## begin Information shown
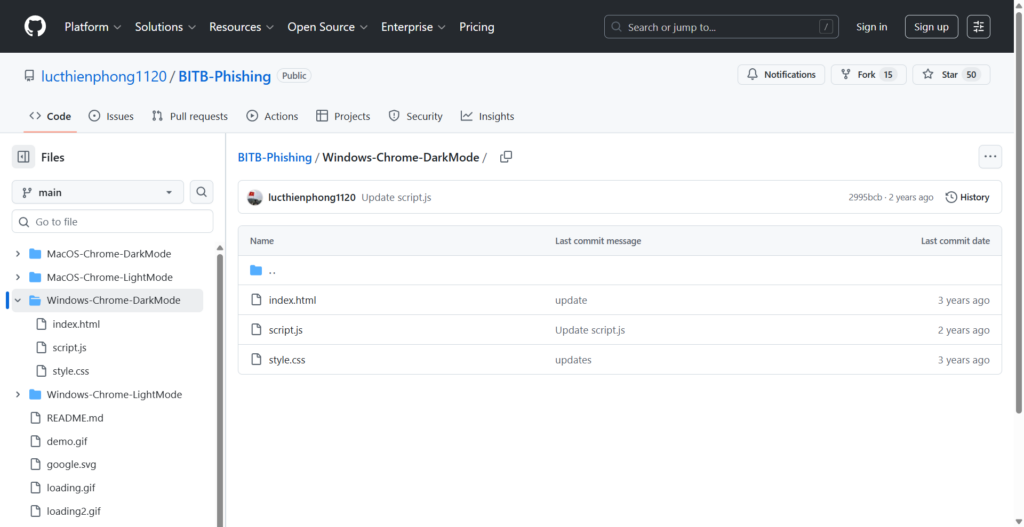This screenshot has height=527, width=1024.
Task: Expand the Windows-Chrome-LightMode folder
Action: (18, 395)
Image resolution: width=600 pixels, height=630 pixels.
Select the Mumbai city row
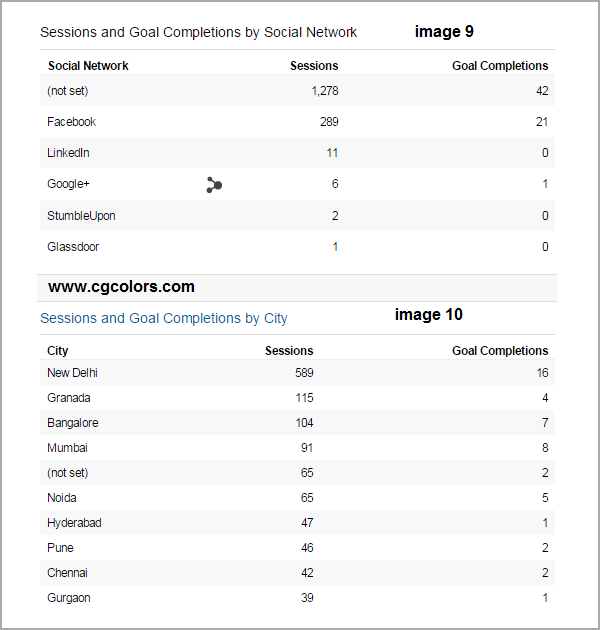tap(297, 448)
## end Information shown
▶ **Required work**
Copy every line of the entries above word for word, omitting the pictures.

▶ **Expected output**
This screenshot has height=527, width=1024.
Task: Expand the Windows-Chrome-LightMode folder
Action: (18, 395)
Image resolution: width=600 pixels, height=630 pixels.
Select the Mumbai city row
tap(297, 448)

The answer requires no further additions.